The size of the ASPAC high net worth (HNW) market has grown by nearly 8 percent annually in recent years and is projected to reach 21 million by 2024. The global pandemic, meanwhile, has increased succession planning, with increased demand for personalized service and professional advisory support.
Signals of change
Customer
Many younger people in markets like China, Hong Kong (SAR), China and Singapore are getting wealthier, with assets held within their home country and globally. ASPAC has the second-largest concentration of HNWIs in the world after North America.
Digital adoption is ubiquitous across all age groups. Millennials in particular prefer personalization and self-service but are also less investment savvy and need guidance and education. Retail investors want the same investment strategies as HNW customers.
There is growing demand for advice for a wide range of products across global markets, including alternative assets, sustainable, ethical investments, cryptocurrencies and Shariah compliant investments. As wealth management becomes increasingly commoditized, Asians favor high-touch, human/digital relationships with their wealth managers.
Competitive
Markets like Hong Kong (SAR), China and Singapore have become offshore centers to service wealth, especially to customers in mainland China and India. This is generating strong competition from wealth managers, insurers, and other players, who are building a presence across the region, expanding into Thailand and Japan.
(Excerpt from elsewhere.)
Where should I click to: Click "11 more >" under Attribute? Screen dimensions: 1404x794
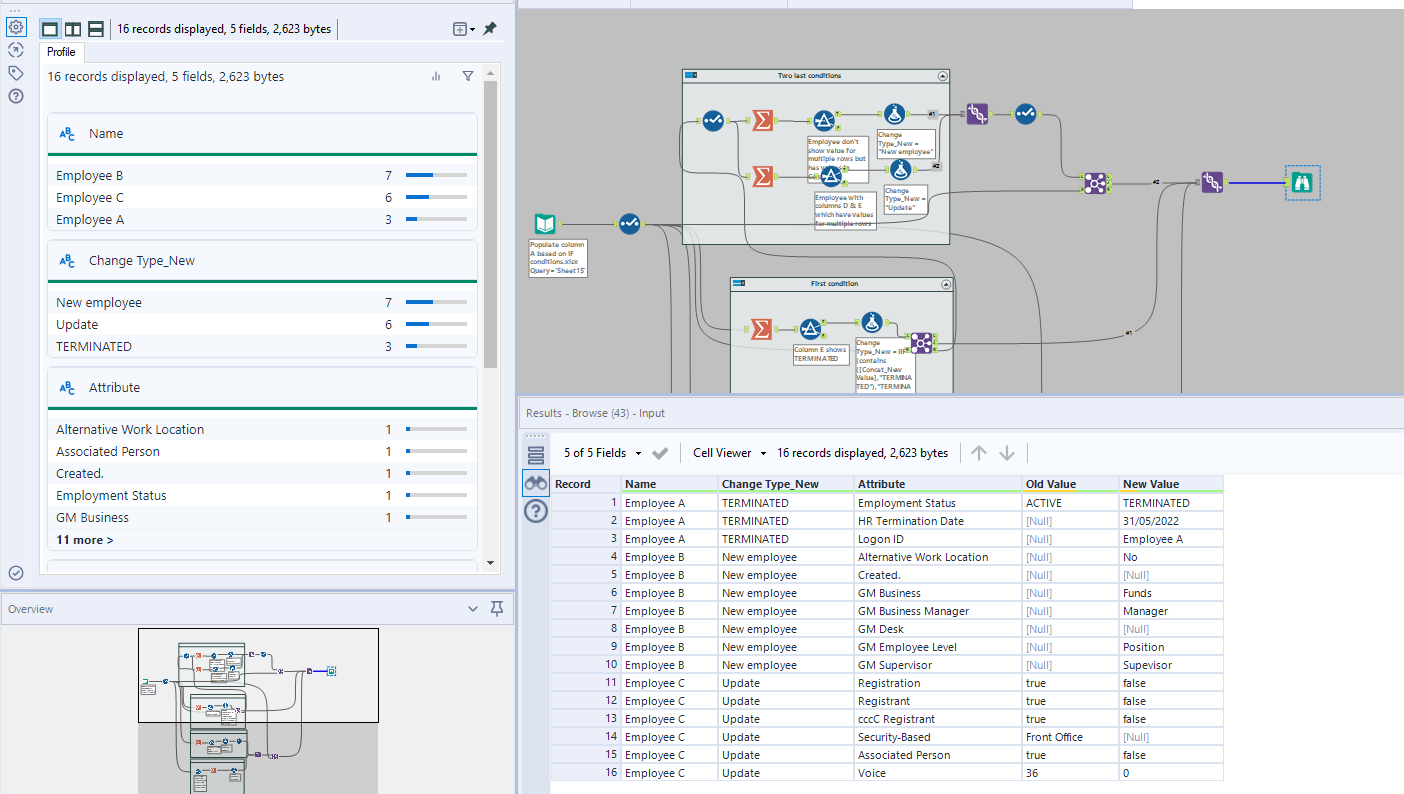[x=85, y=540]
Big tech firms are also moving into financial services in ASPAC and will likely continue to outperform incumbents in access to expertise, innovative platforms and low-cost, value-added services and products. The huge global talent shortage means wealth managers need to hire thousands of relationship managers, as well as data scientists.
Regulatory
Wealth managers should navigate multiple, non-harmonized securities regimes across the region, adding to the complexity of serving the ultra-wealthy with international advice. In Hong Kong (SAR), China and Singapore, regulations are largely tailored to the retail market, making it harder for professional investors to verify suitability, ‘best execution’ and fair pricing.
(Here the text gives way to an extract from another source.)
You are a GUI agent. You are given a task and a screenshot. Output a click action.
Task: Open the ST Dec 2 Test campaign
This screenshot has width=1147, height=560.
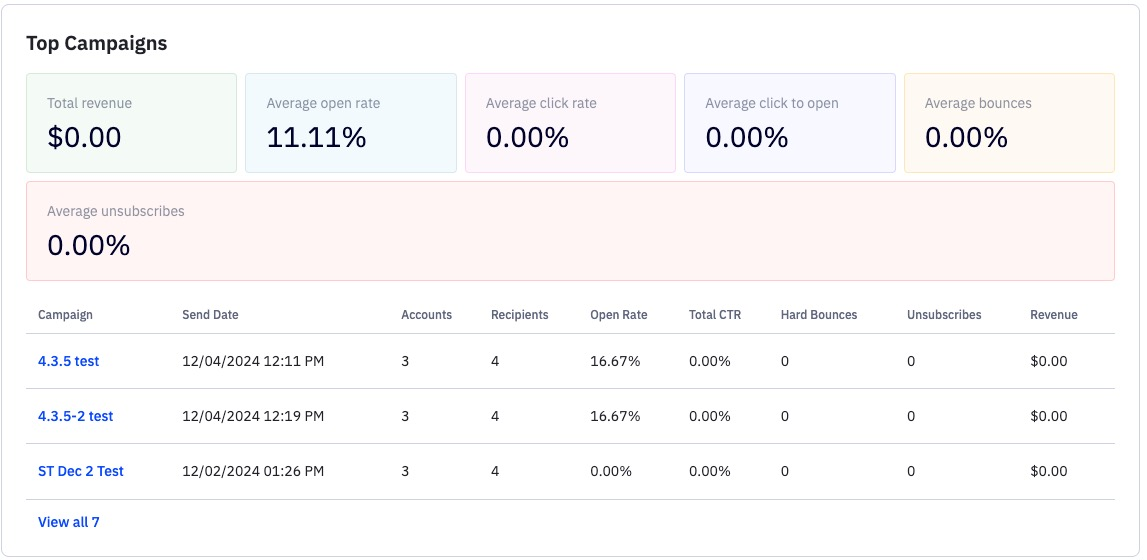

Meanwhile, strict data security laws in countries like China and Indonesia prohibit the transfer of data cross-border, restricting wealth managers from sharing data on clients’ global investments. Expect further changes to legal and regulatory frameworks, generating opportunities for some, while eliminating players that fail to meet new standards.
Data and technology
The race is on to deliver personalized, 24/7, automated, multi-channel service, with technology expanding low-cost, customer-centric services to a wider customer base, including the less wealthy. Big tech and fintech are also entering the sector, redefining customer expectations and generating significant investment returns.
Hong Kong (SAR), China was the first to issue virtual bank licenses, followed by Singapore and Malaysia. Most ASPAC banks, larger wealth managers and brokers now offer online investment platforms, which are likely to consolidate.
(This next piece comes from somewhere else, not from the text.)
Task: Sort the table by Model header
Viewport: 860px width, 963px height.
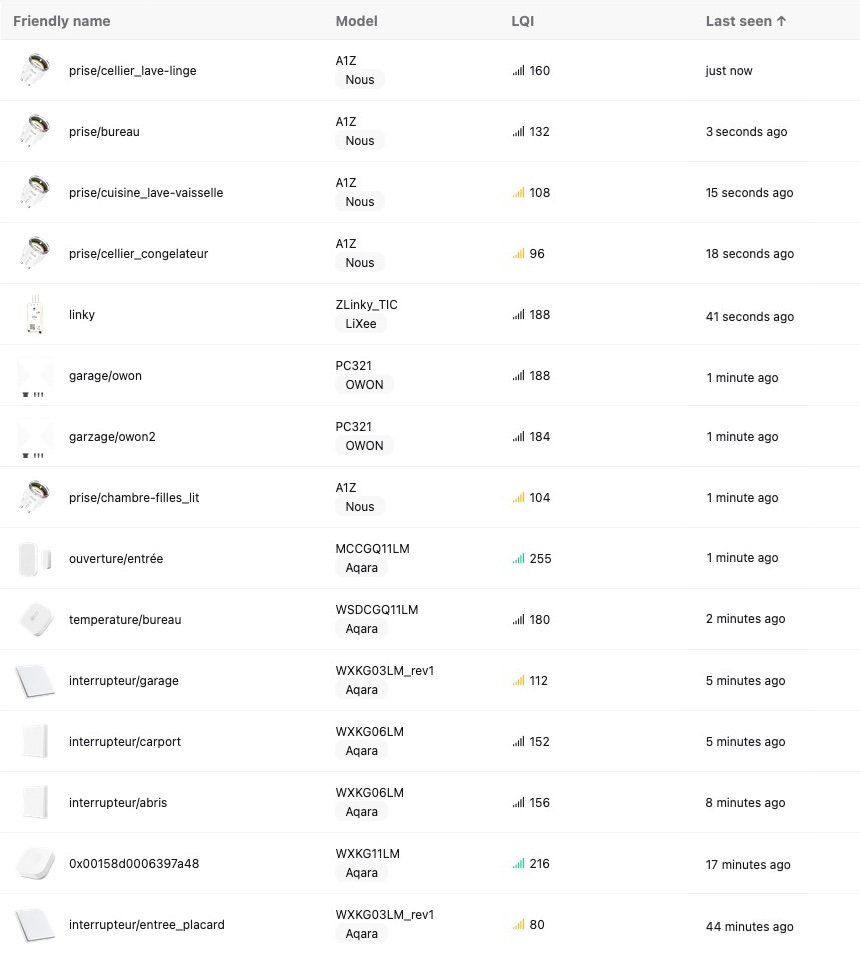Action: tap(357, 21)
With more and more Asian investors considering cryptocurrencies, Hong Kong (SAR), China has become a hub for virtual assets, with the region’s first licensed crypto exchange, and Singapore aiming to follow suit. Regtech is also developing, with encouragement from regulators in Australia, Singapore and Hong Kong (SAR), China.
Future business models
How can the region’s wealth managers gain the capabilities to compete in a fast-moving, technology-influenced marketplace?
The financial well-being provider
These providers are expanding their product scope to meet sophisticated investment demands historically addressed by more-upscale players. Wealth managers, pension and insurance companies, and even virtual/digital banks are all branching into lifestyle products, focused on winning trust and promoting financial acumen and inclusion.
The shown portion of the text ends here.